Posted to issues@spark.apache.org by "rajanimaski (JIRA)" <ji...@apache.org> on 2017/10/08 15:23:00 UTC

[jira] [Commented] (SPARK-20696) tf-idf document clustering with K-means in Apache Spark putting points into one cluster

    [ https://issues.apache.org/jira/browse/SPARK-20696?page=com.atlassian.jira.plugin.system.issuetabpanels:comment-tabpanel&focusedCommentId=16196165#comment-16196165 ] 

rajanimaski commented on SPARK-20696:
-------------------------------------

Spark k-means(scala mllib api) is consistently producing highly skewed cluster size distributions in my experiments as well(see figure 1). Majority of the data-points are assigned to one cluster. This experiment was conducted using the 20 Newsgroup data for which ground truth is available: the ~10K data-points were manually categorized into fairly balanced 20 groups. http://qwone.com/~jason/20Newsgroups/

Initially I suspected that the vector creation step (using Spark's HashingTF and IDF libraries) was the cause of the incorrect clustering. However, even after implementing my own version of TF-IDF based vector representation I still got similar clustering results with highly skewed size distribution.

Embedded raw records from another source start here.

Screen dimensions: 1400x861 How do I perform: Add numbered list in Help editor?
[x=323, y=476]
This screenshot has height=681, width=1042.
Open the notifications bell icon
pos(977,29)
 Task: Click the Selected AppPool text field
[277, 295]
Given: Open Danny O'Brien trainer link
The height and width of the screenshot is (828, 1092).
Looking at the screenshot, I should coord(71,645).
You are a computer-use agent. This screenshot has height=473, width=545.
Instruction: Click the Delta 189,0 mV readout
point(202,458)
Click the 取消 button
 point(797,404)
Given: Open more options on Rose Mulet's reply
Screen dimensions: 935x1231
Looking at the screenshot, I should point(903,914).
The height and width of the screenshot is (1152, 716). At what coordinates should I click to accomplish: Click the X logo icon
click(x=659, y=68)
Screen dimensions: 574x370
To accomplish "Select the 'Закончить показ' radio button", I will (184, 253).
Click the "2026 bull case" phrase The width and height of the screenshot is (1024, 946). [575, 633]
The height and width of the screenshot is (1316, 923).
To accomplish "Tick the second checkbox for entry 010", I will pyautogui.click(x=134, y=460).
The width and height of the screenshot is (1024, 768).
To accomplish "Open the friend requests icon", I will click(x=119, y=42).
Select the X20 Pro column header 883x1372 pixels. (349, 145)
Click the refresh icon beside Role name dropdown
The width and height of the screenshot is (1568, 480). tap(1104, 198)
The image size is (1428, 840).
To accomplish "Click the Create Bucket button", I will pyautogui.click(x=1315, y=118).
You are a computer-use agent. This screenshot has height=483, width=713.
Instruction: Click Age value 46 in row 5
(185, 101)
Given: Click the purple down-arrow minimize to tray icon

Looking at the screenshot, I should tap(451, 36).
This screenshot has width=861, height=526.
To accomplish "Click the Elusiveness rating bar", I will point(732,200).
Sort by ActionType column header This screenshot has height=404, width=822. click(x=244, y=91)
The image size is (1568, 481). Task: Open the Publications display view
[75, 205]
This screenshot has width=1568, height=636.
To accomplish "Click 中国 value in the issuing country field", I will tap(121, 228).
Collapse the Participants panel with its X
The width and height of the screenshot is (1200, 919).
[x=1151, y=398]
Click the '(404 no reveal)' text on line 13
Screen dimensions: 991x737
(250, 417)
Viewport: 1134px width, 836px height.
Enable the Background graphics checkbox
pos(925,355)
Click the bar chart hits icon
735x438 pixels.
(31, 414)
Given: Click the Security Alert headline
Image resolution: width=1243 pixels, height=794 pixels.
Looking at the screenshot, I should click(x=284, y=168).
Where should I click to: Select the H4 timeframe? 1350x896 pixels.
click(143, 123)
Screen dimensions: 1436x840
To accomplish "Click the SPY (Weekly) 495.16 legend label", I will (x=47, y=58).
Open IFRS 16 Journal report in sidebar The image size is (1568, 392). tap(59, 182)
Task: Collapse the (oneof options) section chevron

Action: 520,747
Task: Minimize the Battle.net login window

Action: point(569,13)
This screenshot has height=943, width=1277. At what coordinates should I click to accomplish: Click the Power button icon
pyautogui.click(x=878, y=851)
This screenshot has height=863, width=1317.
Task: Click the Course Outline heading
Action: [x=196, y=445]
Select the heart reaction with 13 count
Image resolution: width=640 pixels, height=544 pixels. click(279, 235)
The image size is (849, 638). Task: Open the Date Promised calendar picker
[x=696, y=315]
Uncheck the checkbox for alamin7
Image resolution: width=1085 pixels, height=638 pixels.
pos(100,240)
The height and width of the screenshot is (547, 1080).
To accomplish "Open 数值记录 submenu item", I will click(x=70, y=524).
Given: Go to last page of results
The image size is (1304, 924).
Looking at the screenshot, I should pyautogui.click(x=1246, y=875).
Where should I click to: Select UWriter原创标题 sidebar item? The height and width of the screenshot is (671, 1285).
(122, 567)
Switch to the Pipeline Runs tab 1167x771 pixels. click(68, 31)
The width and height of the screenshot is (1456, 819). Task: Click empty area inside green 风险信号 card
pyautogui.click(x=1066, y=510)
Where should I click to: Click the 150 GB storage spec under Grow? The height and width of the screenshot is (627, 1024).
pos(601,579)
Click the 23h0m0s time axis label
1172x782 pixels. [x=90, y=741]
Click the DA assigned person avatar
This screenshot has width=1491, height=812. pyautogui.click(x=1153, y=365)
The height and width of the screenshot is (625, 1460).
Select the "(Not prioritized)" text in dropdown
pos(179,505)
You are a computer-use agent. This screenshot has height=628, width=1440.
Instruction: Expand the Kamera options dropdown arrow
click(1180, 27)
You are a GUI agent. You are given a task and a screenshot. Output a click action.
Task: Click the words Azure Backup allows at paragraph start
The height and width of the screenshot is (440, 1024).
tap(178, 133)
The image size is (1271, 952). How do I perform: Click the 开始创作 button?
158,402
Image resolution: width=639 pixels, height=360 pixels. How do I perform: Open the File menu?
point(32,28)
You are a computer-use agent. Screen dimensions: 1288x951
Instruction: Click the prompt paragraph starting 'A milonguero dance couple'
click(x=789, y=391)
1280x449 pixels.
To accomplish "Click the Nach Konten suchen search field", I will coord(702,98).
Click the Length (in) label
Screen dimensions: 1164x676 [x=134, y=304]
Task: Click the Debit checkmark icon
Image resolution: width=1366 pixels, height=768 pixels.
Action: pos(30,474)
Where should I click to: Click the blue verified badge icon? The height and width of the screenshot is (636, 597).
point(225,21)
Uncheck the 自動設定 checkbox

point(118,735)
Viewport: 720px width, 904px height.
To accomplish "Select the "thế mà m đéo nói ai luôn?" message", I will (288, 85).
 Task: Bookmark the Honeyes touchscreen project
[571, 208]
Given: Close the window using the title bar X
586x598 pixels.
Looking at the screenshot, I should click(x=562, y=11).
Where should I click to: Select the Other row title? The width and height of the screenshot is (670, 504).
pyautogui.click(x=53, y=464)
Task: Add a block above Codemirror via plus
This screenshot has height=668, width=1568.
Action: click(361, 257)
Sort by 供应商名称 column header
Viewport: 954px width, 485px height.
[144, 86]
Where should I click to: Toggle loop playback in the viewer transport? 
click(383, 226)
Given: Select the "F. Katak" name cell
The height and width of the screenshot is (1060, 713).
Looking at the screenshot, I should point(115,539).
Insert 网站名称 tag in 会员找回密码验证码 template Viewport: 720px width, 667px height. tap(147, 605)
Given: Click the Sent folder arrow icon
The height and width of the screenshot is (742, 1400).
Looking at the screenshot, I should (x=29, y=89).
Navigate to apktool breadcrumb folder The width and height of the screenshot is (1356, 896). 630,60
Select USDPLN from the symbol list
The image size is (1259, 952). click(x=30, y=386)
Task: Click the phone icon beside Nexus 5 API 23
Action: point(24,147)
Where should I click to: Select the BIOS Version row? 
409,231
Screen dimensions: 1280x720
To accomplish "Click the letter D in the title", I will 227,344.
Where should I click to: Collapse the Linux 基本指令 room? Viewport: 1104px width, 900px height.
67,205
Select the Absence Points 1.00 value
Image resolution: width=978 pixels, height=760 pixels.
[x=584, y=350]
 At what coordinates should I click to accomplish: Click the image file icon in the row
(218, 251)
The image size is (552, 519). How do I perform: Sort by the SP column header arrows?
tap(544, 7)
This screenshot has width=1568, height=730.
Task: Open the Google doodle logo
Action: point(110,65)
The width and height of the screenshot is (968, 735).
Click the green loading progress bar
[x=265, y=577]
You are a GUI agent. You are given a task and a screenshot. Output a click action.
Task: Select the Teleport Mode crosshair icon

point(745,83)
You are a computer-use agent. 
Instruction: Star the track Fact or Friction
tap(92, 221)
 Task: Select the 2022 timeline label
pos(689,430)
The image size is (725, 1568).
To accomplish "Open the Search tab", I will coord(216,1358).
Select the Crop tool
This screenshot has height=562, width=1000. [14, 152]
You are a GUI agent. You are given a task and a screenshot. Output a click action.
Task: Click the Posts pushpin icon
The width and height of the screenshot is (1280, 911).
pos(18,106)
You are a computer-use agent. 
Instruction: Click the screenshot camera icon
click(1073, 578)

Eventually I implemented my own version of k-means on top of spark which uses standard TF-IDF vector representation and (-ve) cosine similarity as the distance metric. The results from this k-means look right. See the Figure 2 below.

Additionally, I experimented by plugging in Euclidean distance as a similarity metric (into my own version of kmean) and results continue to look right, not as skewed as spark k-means. Figure 1 and 2 : !https://i.stack.imgur.com/CkcIZ.png!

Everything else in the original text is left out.